Cell Surface Multi-Omics Reveals Coordinated Surface Remodeling in KRAS-Knockdown Cells

The cell surface is regulated by both membrane proteins and structural lipids that together control signaling, transport, adhesion and receptor organization. While surface proteomics identifies membrane-associated proteins, membrane lipidomics characterizes the lipid environment that shapes membrane structure and receptor localization.

Panome Bio’s Cell Surface Multi-Omics platform combines:

• Cell Surface Proteomics
• Cell Membrane Lipidomics
• Integrated protein–lipid analysis

From matched membrane fractions to study coordinated remodeling at the membrane interface.

KRAS Knockdown Remodels the Surface Proteome

Membrane-enriched fractions from HCT-116 KRAS knockdown and wild-type colorectal cancer cells were analyzed using Cell Surface Proteomics and untargeted Membrane Lipidomics.

Across all samples:

• 6,272 protein groups were detected
• 472 high-confidence surface proteins were retained following SPAT filtering

These proteins included:

• Surface receptors
• Transporters
• GPI-anchored proteins
• Adhesion-associated proteins

Surface Changes Concentrate in Transport and Signaling Proteins

Differential analysis identified 17 significantly altered cell surface proteins.

Reduced proteins included:

• FOLR1
• SLC7A11/xCT
• MCAM
• AREG

These proteins are associated with nutrient transport, redox regulation, and adhesion signaling.

Elevated proteins included:

• TACSTD2 (TROP2)
• FLOT1
• EGFL7
• SUSD2

Several of these proteins are associated with lipid raft organization, immune modulation, and therapeutic targeting in oncology.

Together, these shifts suggest coordinated restructuring of surface signaling and transport networks following KRAS suppression.

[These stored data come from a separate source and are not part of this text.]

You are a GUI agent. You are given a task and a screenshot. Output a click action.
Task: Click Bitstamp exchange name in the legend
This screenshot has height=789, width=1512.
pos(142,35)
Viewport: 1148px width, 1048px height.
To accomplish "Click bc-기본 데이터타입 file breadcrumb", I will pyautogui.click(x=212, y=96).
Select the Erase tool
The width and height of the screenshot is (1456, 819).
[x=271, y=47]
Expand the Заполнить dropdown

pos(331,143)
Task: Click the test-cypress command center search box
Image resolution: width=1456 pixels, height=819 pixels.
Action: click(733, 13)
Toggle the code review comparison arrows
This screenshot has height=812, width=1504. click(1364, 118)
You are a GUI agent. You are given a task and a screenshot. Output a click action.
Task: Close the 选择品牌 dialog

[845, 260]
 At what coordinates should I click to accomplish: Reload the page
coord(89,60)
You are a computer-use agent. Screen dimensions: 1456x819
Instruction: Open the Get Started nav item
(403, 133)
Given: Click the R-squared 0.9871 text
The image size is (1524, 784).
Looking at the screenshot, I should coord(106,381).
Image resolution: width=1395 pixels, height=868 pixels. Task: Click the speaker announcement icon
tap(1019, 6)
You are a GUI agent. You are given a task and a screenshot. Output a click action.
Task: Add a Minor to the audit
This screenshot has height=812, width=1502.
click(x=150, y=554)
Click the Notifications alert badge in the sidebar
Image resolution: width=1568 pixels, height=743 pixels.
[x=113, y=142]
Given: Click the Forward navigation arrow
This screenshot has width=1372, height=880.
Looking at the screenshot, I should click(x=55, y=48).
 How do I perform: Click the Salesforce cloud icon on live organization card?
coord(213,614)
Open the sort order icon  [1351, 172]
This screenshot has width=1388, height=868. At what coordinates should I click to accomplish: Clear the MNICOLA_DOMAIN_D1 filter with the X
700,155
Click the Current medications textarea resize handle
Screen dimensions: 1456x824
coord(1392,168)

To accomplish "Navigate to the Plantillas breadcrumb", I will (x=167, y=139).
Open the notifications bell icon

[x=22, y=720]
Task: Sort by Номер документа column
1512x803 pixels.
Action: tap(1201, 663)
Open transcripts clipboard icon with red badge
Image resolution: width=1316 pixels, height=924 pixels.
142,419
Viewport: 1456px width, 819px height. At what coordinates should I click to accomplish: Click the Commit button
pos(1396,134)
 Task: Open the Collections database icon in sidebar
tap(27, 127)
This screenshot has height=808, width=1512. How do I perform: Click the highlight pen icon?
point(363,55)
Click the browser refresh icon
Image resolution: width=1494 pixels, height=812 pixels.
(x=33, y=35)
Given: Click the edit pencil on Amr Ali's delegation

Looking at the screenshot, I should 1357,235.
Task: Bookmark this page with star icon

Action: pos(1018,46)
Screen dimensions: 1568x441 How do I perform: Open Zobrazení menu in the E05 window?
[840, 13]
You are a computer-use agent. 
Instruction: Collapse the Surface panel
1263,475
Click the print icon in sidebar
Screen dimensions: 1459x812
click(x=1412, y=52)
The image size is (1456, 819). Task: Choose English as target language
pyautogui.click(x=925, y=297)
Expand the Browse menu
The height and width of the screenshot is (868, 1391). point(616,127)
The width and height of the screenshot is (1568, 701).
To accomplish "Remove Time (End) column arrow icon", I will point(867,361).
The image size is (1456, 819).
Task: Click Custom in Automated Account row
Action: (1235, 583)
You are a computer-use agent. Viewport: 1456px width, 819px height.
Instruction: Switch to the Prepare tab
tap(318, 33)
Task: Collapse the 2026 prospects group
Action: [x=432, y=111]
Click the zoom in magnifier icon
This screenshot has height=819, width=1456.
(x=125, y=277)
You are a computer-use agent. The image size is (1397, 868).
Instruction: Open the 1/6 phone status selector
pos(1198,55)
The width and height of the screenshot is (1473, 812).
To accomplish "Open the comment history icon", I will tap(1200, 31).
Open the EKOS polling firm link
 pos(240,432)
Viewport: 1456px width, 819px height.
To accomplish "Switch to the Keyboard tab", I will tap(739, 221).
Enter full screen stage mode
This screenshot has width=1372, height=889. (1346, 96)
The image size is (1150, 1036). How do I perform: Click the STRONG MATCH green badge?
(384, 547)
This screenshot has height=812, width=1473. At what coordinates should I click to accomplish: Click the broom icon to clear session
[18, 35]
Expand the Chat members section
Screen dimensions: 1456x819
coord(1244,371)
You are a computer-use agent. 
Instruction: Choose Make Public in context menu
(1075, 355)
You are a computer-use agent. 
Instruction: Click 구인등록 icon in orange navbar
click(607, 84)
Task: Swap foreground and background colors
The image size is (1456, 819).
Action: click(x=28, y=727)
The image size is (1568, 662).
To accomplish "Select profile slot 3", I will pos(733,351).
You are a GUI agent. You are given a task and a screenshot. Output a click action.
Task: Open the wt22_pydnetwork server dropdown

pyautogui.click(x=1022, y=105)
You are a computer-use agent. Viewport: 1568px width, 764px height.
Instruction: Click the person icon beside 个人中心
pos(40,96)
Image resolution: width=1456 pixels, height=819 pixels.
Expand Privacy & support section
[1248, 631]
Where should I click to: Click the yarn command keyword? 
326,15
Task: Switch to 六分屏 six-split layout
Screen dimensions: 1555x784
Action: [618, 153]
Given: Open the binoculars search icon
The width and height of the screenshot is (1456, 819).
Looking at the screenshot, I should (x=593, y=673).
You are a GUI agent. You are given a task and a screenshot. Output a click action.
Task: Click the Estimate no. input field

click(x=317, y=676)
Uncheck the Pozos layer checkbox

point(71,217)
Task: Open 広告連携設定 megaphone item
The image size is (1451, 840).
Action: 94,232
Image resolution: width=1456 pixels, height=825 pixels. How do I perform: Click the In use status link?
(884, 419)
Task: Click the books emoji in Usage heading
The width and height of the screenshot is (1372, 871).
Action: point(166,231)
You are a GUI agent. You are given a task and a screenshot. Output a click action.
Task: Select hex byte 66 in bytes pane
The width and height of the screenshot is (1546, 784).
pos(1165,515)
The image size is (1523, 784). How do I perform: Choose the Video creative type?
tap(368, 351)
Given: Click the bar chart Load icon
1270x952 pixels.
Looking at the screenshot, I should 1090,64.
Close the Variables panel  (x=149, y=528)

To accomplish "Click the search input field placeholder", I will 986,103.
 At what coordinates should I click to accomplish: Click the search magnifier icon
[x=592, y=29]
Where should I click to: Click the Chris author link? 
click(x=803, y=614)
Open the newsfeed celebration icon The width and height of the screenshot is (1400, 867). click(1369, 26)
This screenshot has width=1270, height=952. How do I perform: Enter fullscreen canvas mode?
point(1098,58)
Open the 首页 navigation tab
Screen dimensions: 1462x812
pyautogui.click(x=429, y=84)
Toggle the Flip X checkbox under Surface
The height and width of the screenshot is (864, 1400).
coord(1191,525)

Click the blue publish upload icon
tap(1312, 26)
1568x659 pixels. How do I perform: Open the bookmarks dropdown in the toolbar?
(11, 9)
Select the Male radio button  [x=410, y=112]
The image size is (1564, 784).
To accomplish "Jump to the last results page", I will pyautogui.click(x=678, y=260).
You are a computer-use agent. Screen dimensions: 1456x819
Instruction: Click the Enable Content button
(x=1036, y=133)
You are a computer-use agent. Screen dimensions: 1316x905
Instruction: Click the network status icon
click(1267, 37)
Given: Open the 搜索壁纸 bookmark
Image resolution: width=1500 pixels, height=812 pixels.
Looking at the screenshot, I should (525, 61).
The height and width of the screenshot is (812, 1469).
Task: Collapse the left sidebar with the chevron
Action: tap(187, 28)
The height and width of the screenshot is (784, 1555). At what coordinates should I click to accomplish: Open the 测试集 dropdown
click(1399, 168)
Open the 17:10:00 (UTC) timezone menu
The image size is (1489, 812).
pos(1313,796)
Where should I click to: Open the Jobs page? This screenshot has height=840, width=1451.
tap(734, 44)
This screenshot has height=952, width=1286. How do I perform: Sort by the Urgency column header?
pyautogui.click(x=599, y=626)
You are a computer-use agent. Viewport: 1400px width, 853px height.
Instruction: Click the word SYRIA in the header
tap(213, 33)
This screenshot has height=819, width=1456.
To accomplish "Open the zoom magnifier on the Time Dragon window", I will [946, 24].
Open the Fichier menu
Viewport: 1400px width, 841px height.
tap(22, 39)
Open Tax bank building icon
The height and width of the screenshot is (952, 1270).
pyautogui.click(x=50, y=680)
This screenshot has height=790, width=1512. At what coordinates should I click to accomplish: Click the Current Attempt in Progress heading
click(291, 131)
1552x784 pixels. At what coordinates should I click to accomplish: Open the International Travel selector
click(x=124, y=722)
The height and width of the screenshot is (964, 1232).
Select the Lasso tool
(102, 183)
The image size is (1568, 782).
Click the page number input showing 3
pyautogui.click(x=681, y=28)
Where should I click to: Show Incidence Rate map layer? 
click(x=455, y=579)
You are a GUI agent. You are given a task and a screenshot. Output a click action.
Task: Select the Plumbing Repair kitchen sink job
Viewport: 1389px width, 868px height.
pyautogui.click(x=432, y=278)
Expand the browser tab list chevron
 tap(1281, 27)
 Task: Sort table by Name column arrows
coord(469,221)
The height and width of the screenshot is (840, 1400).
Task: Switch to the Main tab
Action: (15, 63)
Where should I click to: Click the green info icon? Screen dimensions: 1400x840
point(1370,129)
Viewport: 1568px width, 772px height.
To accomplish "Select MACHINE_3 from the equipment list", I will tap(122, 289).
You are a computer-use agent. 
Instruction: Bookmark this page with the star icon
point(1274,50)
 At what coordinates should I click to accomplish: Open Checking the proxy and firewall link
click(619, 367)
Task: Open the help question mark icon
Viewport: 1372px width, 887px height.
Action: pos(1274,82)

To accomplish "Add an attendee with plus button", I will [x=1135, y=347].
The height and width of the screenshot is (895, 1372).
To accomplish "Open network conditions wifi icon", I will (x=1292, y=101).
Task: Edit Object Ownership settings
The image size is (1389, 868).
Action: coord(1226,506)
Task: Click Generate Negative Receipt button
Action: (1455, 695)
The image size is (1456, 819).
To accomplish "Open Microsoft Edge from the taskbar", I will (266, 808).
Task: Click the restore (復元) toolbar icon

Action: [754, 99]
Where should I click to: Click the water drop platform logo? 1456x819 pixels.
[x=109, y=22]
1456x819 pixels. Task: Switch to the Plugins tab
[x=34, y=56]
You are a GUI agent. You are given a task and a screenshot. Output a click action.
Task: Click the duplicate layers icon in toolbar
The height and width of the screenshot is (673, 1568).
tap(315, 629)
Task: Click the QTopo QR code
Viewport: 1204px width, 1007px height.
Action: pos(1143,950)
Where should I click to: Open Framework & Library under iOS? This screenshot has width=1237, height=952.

Membrane Lipidomics Reveals Structural Remodeling

Unlike conventional whole-cell lipidomics, membrane lipidomics enriches for lipids present at the cellular membrane interface, enabling direct investigation of membrane microdomains involved in receptor organization and signaling.

Untargeted membrane lipidomics identified:

• 5,749 lipid features
• 1,282 high-confidence lipids
• 73 significantly altered membrane lipids

KRAS knockdown cells showed broad remodeling across:

• Glycerophospholipids
• Sphingolipids
• Sterol-associated lipid classes

These lipid classes play central roles in membrane order, lipid raft organization, and receptor partitioning.

Coordinated Protein–Lipid Remodeling at the Cell Surface

Membrane proteins do not function independently of their surrounding lipid environment. Structural lipids such as sphingolipids, sterols and glycerophospholipids organize the membrane into specialized microdomains that regulate receptor localization, signaling activity, membrane fluidity and protein stability.

Integrated analysis of matched Cell Surface Proteomics and Cell Membrane Lipidomics data revealed biologically coordinated changes between altered surface proteins and membrane lipid class composition.

Specific examples of protein–lipid associations included:

• FLOT1 associated with sphingolipid- and sterol-rich membrane rafts
• FOLR1 associated with GPI-anchored raft localization
• SLC7A11 linked to glycerophospholipid redox balance
• TROP2 associated with phospholipid-mediated signaling pathways

Together, these findings suggest that KRAS knockdown drives coordinated remodeling of both membrane protein composition and the lipid microenvironments that regulate receptor localization and signaling behavior.